Source passage:
┌────────

Margaret Mitchell House & Museum

Crescent Apartments (Margaret Mitchell House)
Margaret Mitchell House
Location: Atlanta, Georgia
Built: 1930
Architect: Denning, Mr.
Architectural style: Tudor Revival
Governing body: Private
NRHP Reference#: 96000649[1]
Added to NRHP: June 21, 1996

The Margaret Mitchell House is a historic house museum located in Atlanta. The structure was the home of author Margaret Mitchell. Located in Midtown, at 990 Peachtree Street, the house was known as the Crescent Apartments when Mitchell and her husband lived in Apt. 1 on the ground floor from 1925 to 1932. While living there, Mitchell wrote the bulk of her Pulitzer Prize-winning novel, Gone with the Wind.[2] The house also contains a Visitor Center, and a portion of the museum is wholly devoted to the filming of the 1939 film based on the book.

Contents

House history

The house was built as a single-family residence in 1899. Commercial development quickly overtook the neighborhood, however, and in 1907 the original family moved to Druid Hills. The house changed hands several times until the winter of 1913-1914 when the house was moved onto a new basement story constructed on the rear of the lot. Given a Crescent Avenue address, the building was remodeled in 1919 and converted into a ten-unit apartment building, known as the Crescent Apartments, and "three brick stores" were built where the house had originally sat. Located in what was then Atlanta's largest business district outside of downtown, close to trolley lines, and walking distance from her parents' house, the Crescent Apartments was home to Margaret Mitchell and John Marsh when they married in July 1925. Unfortunately, the building's owner became over-extended, and it was sold at auction in 1926. The next owner, too, was driven to bankruptcy when the stock market crashed in 1929. Maintenance declined, contributing to Mitchell's characterization of their apartment as "the Dump." By the fall of 1931, there were only two occupied apartments in the building, one of which belonged to the Marshes, but they, too, moved to a larger apartment a few blocks away in the spring of 1932.

└────────

Supplied data:
┌────────

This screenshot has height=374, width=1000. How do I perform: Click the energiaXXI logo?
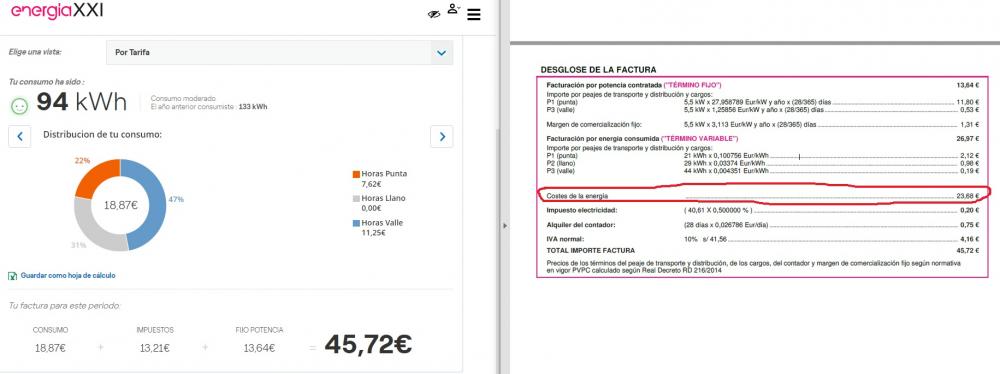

└────────

Work to be completed:
Rewrite the stretch of the Margaret Mitchell House text from "Architectural style: Tudor Revival" through "on the book.", swapping "Midtown" for "Buckhead".

Written reply:
Architectural style: Tudor Revival
Governing body: Private
NRHP Reference#: 96000649[1]
Added to NRHP: June 21, 1996

The Margaret Mitchell House is a historic house museum located in Atlanta. The structure was the home of author Margaret Mitchell. Located in Buckhead, at 990 Peachtree Street, the house was known as the Crescent Apartments when Mitchell and her husband lived in Apt. 1 on the ground floor from 1925 to 1932. While living there, Mitchell wrote the bulk of her Pulitzer Prize-winning novel, Gone with the Wind.[2] The house also contains a Visitor Center, and a portion of the museum is wholly devoted to the filming of the 1939 film based on the book.